New England's #1 Simcha Band


Please check back soon for more. We’re still filling in the details about each song, but here’s a start…


Lyrics and background information about our ORIGINAL and traditional songs:


In deciding what songs to put where on the CD, we chose to keep to the familiar order of Shabbat (The Sabbath), starting with a prayer found in a Jewish service on Friday night and moving through those found in a Saturday morning service.

L’cha Dodi is part of the Friday night service, welcoming the Sabbath, and so it is first on the CD. Modeh Ani is a prayer that is sung in the morning (daily) to give thanks for the new day. Although not every song on the CD is from the service, and it’s not necessarily in the exact order of the service, the general idea is that the songs lead you through Shabbat. Here are more details about each song, with lyrics or links to lyrics and translations.

1. L’cha Dodi – This is a new melody written by Bradley Nelson, for a Jewish liturgical song traditionally sung at sundown on Friday night, to welcome the Sabbath. In our version of the song, after opening with a feeling of a march, we added the unique sound of steel drums, played beautifully by Bob Lucas, to lend a lively tropical feel.

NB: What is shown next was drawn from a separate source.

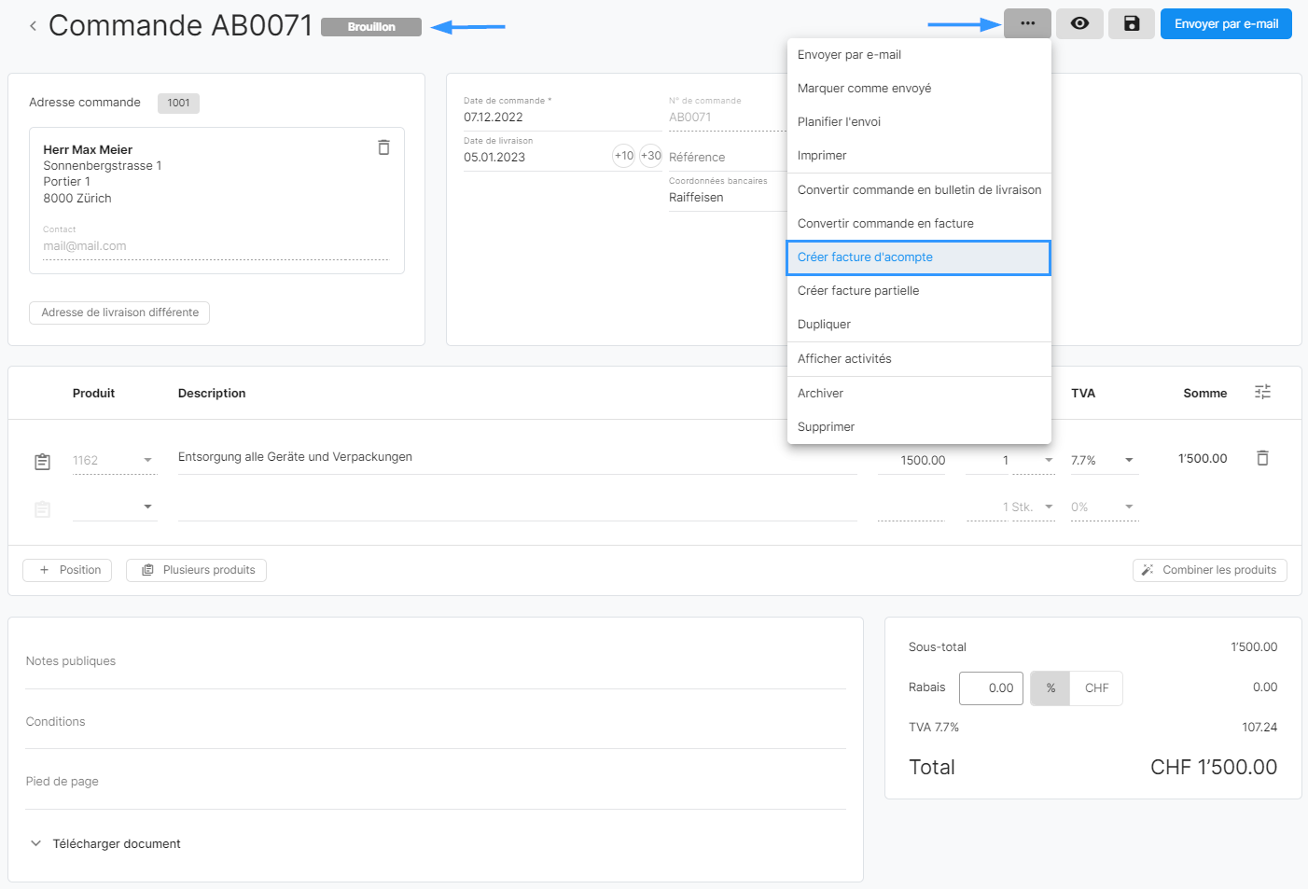This screenshot has width=1308, height=889.
Task: Click the back arrow beside Commande AB0071
Action: (x=33, y=26)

Here are the lyrics we used (a portion of the full prayer):

L’cha Dodi L’krat Kala

P’nei Shabbat N’kabblah


Shamor V’zachor B’dibor Echad

Hishmeanu Keil Hamyuchad

Hashem Echad Ushmo Echad

L’shaim Ultiferet V’lithelah


L’cha Dodi…


L’krat Shabbat L’chu V’neilcha

Key He M’kor Habracha

Mayrosh Maykedem N’sucha

Sof Ma’aseh B’machshavah T’chilah


L’cha Dodi…


Hitna Eri May’afar Kumi

Lifshay P’kday Tefartech Ami

Al Yad Ben Yishai Beit Halachmi

Karva El Nafshi G’ala la la


L’cha Dodi…


Yameen Usmol Tifrotzi

V’et Hashem Ta’areetzee

Al Yad Eysh Ben Partzi

V’nismicha V’nagela la la


L’cha Dodi…


Boi V’shalom Ateret Balah

Gam B’simcha U’vitzahala

Toch Emunei Am sigula

Boi Kalah Boi Kalah


L’cha Dodi…

The full prayer and translations for L’cha Dodi can be found here:


2. Modeh Ani – This is another new melody by Bradley Nelson and Jill Goldman. We added original lyrics in English to complement the Hebrew prayer. As with Lennon and McCartney, sometimes Bradley and Jill put their minds together to create a song. This song started out as Bradley’s creation, and when Jill heard it, she felt there could be a middle section to complement what was already there. A bit of trivia about the writing of the song: Jill wrote the short middle section while on sitting on a jury in court! 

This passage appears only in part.